# [Task description]
Copy out every line of the records below word for word, but leave out the picture markers.

# [Materials provided]
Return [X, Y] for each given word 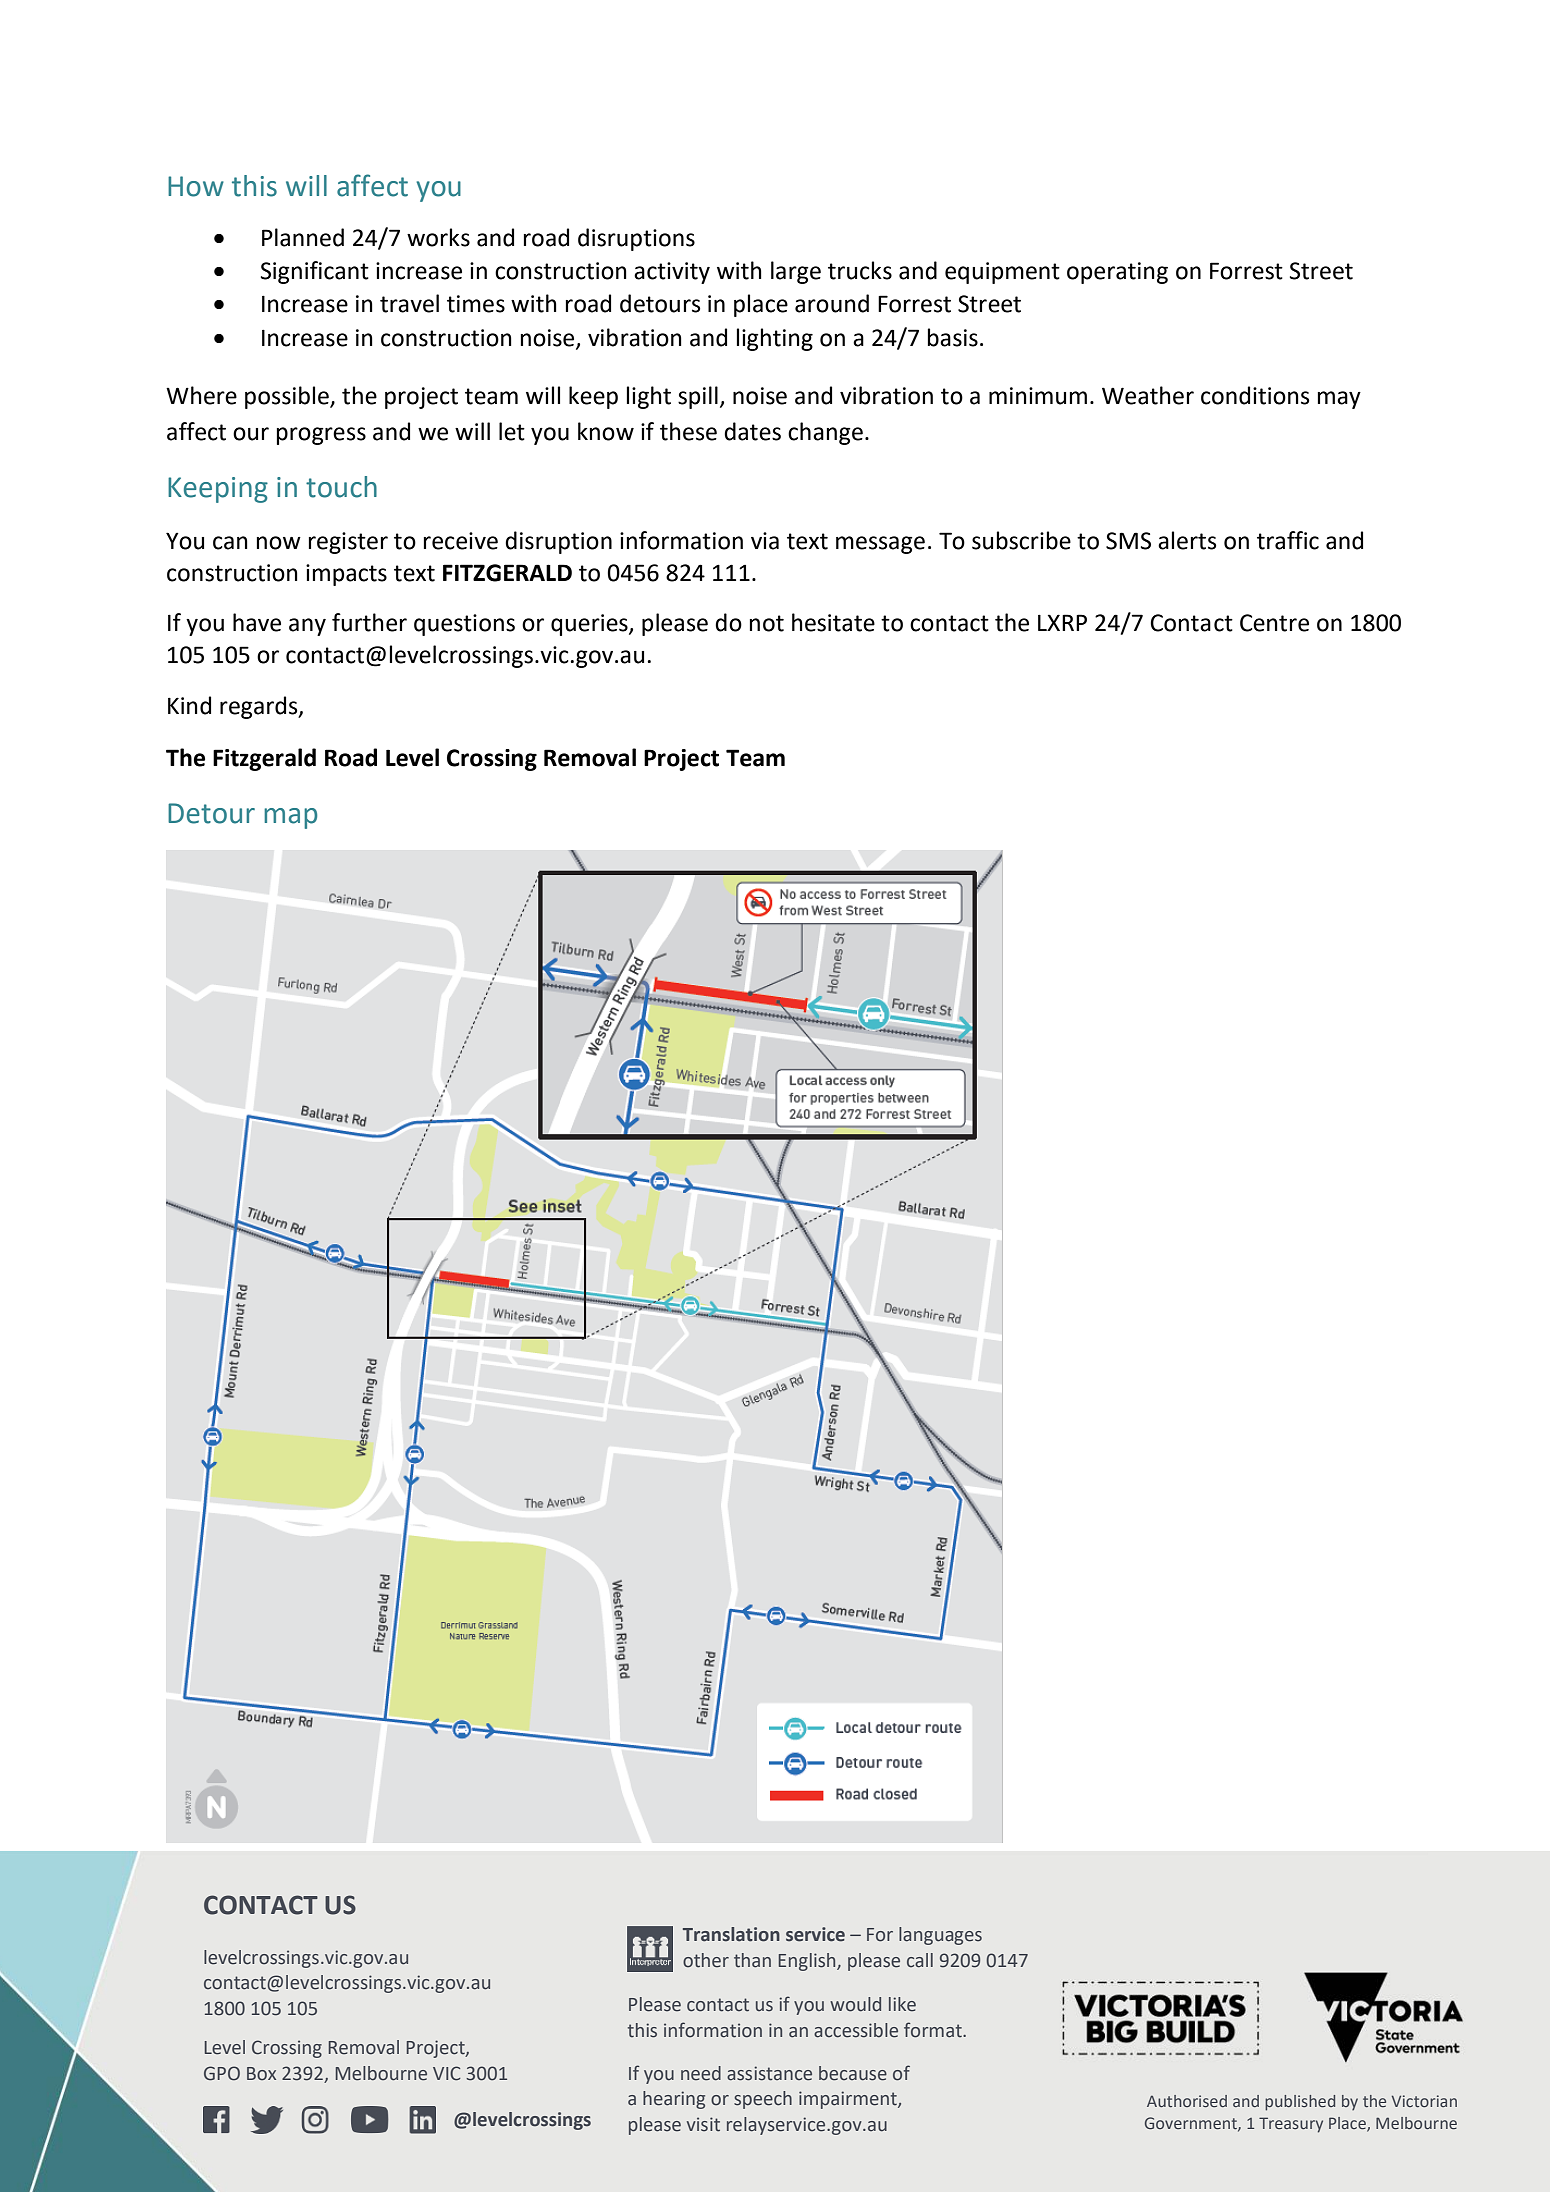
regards [260, 707]
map [291, 818]
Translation [731, 1934]
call [920, 1960]
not [767, 623]
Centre [1274, 623]
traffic [1288, 540]
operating [1117, 273]
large [796, 272]
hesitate [833, 622]
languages [940, 1936]
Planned [303, 237]
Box [261, 2074]
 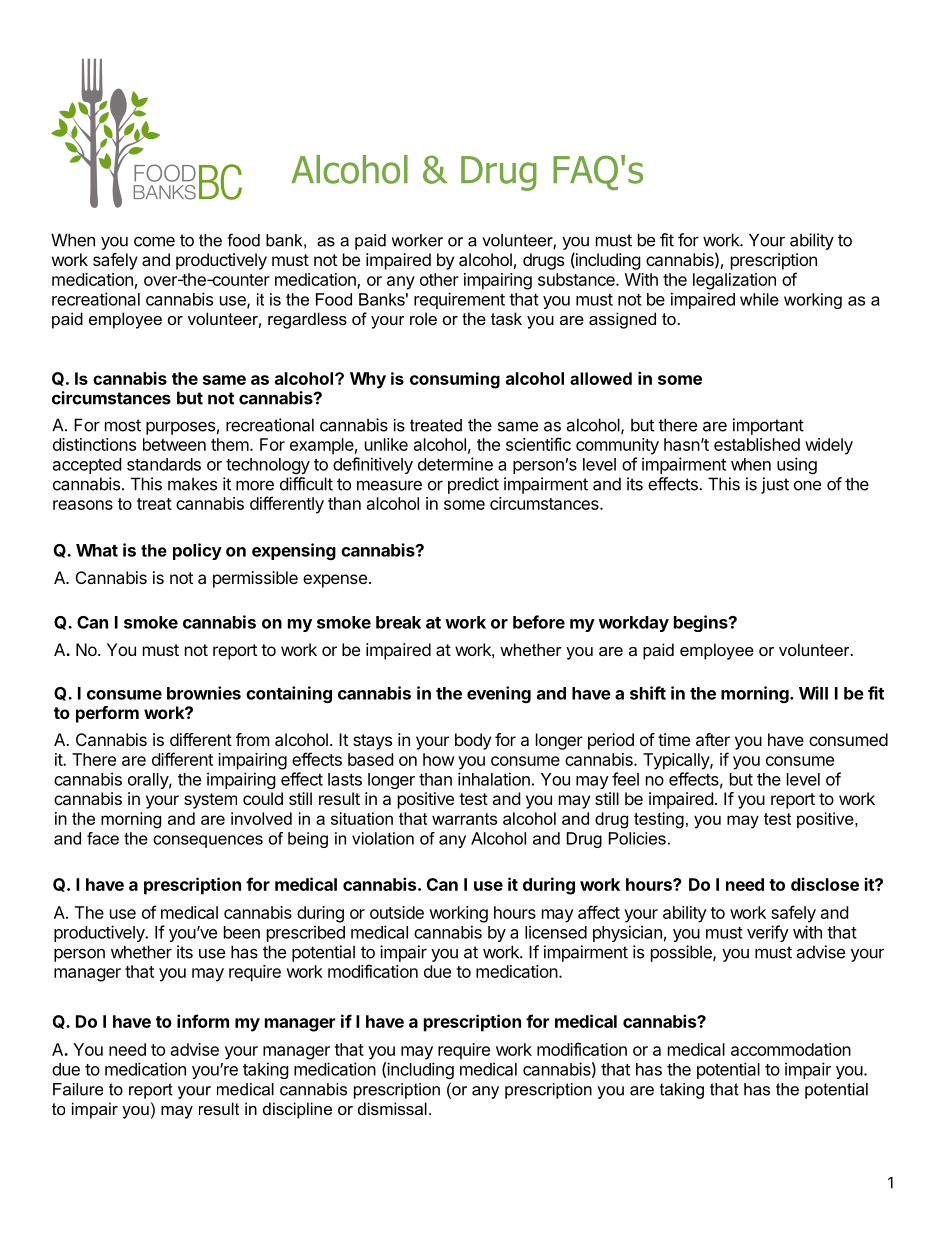 I want to click on Will, so click(x=813, y=693).
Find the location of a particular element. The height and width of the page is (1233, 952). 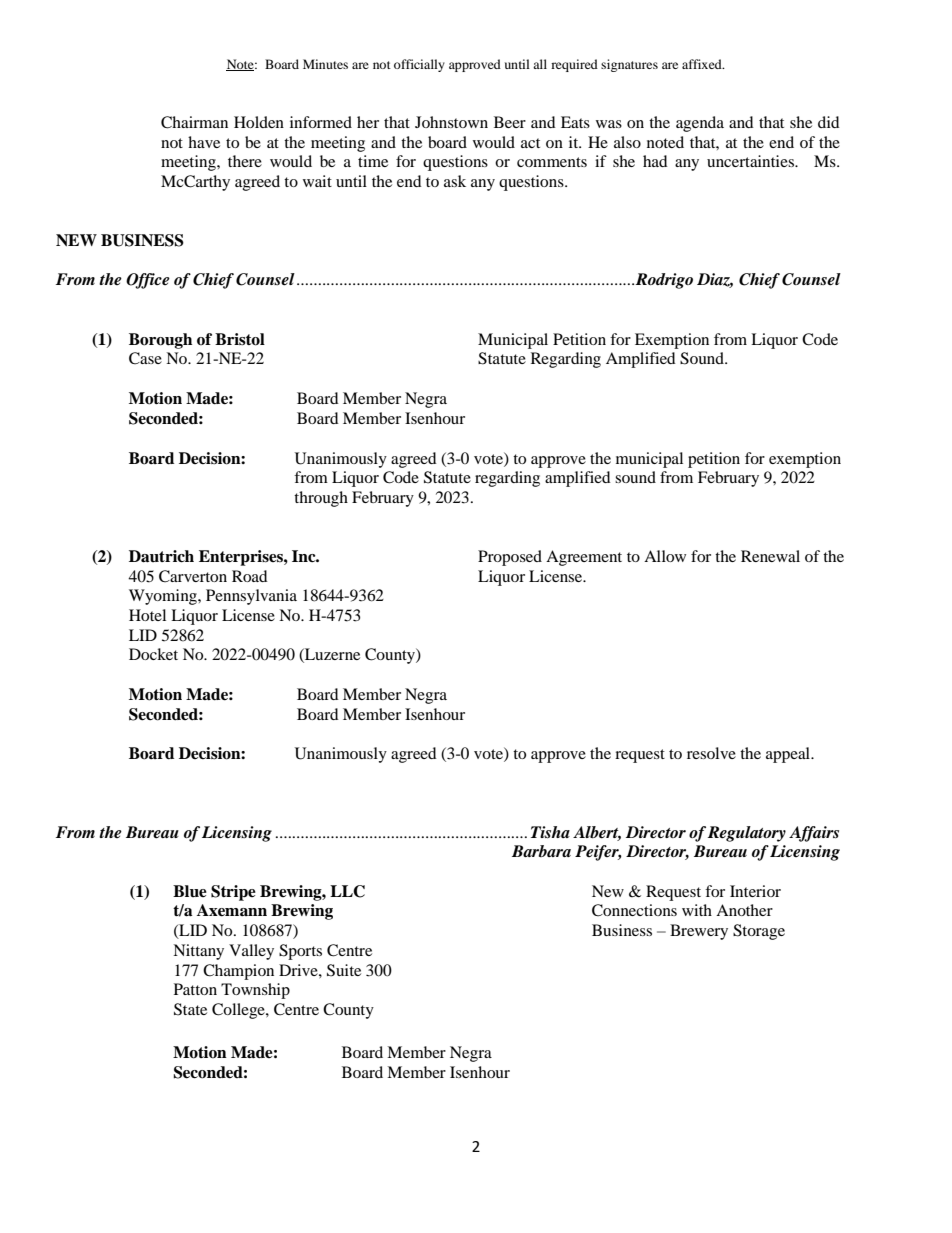

Docket is located at coordinates (153, 654).
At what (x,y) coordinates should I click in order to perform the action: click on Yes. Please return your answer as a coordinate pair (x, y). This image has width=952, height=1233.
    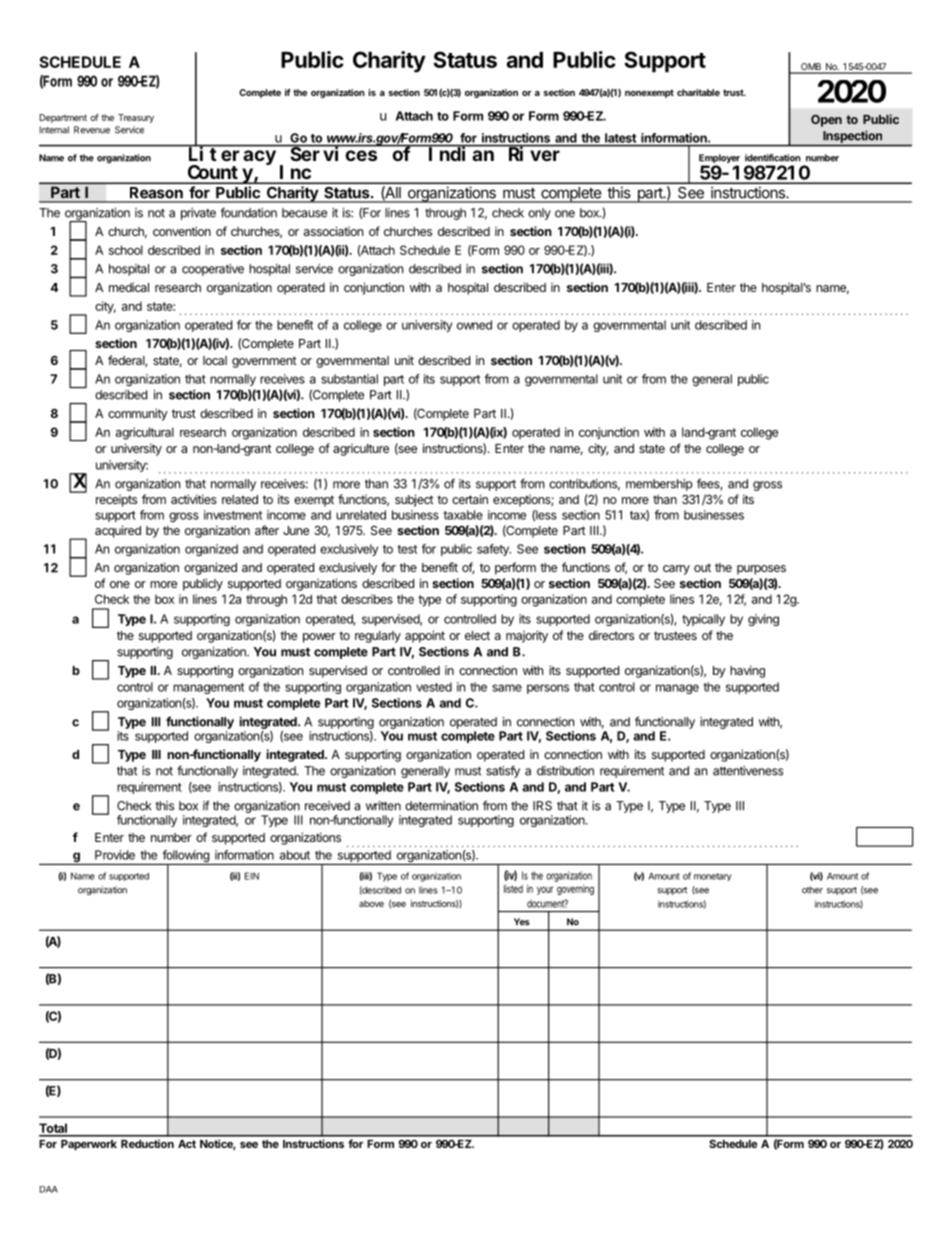
    Looking at the image, I should click on (522, 922).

# [Result of this exercise]
Return [X, Y] for each given word 
regards [260, 707]
map [291, 818]
Translation [731, 1934]
call [920, 1960]
not [767, 623]
Centre [1274, 623]
traffic [1288, 540]
operating [1117, 273]
large [796, 272]
hesitate [833, 622]
languages [940, 1936]
Planned [303, 237]
Box [261, 2074]
  I want to click on Will, so click(x=813, y=693).
Find the location of a particular element. The height and width of the page is (1233, 952). 

Docket is located at coordinates (153, 654).
At what (x,y) coordinates should I click in order to perform the action: click on Yes. Please return your answer as a coordinate pair (x, y). This image has width=952, height=1233.
    Looking at the image, I should click on (522, 922).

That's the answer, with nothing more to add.